== The problem ==
Copy the material from the line with "Open the calendar" to the line with "coord(393,10)", requests included, and scale every coordinate in the answers by 1.15, rounding each to a whole number with halves rounded up. Give only those lines.
•••••
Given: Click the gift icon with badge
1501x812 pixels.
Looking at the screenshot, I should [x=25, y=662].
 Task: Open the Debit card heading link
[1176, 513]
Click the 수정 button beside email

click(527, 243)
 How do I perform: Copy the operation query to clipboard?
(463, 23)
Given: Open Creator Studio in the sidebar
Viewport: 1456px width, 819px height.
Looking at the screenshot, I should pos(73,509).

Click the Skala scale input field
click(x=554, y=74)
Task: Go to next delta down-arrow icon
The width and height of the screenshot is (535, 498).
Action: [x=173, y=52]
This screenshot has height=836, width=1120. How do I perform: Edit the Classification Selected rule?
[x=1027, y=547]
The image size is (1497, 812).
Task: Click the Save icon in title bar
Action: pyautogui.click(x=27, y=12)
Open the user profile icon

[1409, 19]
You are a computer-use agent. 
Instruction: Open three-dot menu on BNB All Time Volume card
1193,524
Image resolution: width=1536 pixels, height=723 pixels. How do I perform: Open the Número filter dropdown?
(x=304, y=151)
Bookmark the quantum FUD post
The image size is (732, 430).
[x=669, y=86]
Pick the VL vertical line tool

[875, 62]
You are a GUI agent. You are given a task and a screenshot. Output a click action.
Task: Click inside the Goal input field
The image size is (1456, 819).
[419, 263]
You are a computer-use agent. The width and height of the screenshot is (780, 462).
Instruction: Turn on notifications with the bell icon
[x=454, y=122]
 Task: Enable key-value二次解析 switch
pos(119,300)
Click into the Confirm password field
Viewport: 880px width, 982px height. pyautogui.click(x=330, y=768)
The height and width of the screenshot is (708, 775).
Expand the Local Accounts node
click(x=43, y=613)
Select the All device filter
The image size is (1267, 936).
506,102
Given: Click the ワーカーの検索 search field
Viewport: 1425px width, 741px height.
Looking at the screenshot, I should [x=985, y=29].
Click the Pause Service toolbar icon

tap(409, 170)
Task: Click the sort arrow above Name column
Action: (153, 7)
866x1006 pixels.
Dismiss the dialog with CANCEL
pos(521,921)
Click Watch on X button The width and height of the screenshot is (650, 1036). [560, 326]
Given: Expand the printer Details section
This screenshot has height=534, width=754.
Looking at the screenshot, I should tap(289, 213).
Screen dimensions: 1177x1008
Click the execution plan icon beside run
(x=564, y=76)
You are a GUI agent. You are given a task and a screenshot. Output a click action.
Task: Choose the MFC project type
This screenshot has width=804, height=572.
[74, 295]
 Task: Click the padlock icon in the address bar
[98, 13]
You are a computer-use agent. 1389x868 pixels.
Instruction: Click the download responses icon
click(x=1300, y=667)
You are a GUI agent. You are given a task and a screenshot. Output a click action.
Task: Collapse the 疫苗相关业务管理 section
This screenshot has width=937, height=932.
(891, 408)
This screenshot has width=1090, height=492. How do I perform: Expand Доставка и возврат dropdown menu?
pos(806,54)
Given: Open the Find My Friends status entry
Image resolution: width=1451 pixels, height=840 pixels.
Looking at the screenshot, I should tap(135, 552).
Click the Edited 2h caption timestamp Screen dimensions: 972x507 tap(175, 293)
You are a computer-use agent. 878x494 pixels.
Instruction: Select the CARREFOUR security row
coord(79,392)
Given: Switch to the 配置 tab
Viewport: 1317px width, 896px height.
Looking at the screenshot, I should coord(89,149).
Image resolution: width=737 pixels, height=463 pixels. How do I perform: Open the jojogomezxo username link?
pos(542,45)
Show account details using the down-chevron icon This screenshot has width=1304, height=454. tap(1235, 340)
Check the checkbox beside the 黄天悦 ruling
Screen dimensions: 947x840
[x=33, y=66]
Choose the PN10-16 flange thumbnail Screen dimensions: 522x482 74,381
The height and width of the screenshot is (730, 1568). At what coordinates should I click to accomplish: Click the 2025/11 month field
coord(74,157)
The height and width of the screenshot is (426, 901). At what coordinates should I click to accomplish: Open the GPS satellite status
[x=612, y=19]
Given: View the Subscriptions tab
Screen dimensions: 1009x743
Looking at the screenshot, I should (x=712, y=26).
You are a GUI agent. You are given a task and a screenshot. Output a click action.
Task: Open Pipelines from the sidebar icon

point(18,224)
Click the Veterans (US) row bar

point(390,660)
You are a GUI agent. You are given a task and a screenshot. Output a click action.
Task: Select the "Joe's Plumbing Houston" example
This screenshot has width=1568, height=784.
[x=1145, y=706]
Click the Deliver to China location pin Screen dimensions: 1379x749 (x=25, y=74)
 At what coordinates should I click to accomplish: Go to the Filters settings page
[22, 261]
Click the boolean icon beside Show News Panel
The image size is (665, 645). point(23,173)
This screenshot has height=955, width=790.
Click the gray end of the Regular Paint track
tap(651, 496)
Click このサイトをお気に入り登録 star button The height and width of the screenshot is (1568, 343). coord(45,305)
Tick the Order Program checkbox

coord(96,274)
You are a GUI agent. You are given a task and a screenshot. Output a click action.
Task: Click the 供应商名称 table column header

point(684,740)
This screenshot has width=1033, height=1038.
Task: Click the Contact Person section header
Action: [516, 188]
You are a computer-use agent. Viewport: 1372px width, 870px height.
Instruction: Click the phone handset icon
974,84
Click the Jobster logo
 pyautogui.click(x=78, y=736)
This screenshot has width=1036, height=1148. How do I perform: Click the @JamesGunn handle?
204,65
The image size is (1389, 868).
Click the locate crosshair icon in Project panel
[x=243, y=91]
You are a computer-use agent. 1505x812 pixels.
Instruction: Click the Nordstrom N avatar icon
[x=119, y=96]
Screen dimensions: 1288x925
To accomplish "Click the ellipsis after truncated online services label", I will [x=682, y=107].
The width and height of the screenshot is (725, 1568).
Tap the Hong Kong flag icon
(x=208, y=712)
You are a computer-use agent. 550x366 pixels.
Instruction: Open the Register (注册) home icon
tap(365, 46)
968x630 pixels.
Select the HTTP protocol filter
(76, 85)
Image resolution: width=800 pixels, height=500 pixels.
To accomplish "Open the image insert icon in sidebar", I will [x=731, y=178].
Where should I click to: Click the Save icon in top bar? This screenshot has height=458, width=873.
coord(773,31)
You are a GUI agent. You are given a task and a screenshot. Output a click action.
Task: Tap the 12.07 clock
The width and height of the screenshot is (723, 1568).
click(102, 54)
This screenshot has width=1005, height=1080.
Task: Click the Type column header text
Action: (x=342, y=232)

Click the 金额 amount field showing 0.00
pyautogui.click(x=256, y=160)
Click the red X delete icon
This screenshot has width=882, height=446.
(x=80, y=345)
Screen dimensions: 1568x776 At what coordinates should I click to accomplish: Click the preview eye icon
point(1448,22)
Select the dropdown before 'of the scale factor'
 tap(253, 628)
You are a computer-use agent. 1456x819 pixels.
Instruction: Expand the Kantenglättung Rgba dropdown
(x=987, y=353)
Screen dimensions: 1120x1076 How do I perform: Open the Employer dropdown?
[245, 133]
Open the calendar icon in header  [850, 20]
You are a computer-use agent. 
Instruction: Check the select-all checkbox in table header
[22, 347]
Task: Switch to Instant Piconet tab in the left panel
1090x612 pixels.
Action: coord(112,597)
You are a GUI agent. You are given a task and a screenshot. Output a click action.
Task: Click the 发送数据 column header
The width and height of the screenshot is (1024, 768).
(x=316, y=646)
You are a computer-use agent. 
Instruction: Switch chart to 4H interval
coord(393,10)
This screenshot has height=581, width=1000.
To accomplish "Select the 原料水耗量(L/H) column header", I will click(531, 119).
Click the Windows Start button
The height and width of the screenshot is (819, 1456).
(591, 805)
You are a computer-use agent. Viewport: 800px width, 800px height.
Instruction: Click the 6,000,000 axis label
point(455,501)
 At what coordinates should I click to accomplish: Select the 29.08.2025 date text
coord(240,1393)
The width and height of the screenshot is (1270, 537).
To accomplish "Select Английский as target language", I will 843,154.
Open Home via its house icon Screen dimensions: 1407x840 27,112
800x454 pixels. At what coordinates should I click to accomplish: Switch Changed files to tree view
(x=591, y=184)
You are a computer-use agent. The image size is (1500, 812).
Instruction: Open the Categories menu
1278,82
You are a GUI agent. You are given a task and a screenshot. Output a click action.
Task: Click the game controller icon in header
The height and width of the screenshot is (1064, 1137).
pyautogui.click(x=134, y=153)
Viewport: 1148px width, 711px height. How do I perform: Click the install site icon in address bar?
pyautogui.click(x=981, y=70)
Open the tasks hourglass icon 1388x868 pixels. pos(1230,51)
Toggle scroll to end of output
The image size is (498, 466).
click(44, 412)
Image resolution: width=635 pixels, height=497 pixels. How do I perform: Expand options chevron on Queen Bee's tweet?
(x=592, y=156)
•••••
== Result of this exercise ==
Open the calendar icon in header  [978, 23]
You are a computer-use agent. 
Instruction: Check the select-all checkbox in table header
[25, 399]
Task: Switch to Instant Piconet tab in the left panel
1090x612 pixels.
Action: coord(129,687)
You are a GUI agent. You are given a task and a screenshot. Output a click action.
Task: Click the 发送数据 column header
The width and height of the screenshot is (1024, 768).
(x=363, y=743)
You are a computer-use agent. 
Instruction: Switch chart to 4H interval
coord(452,12)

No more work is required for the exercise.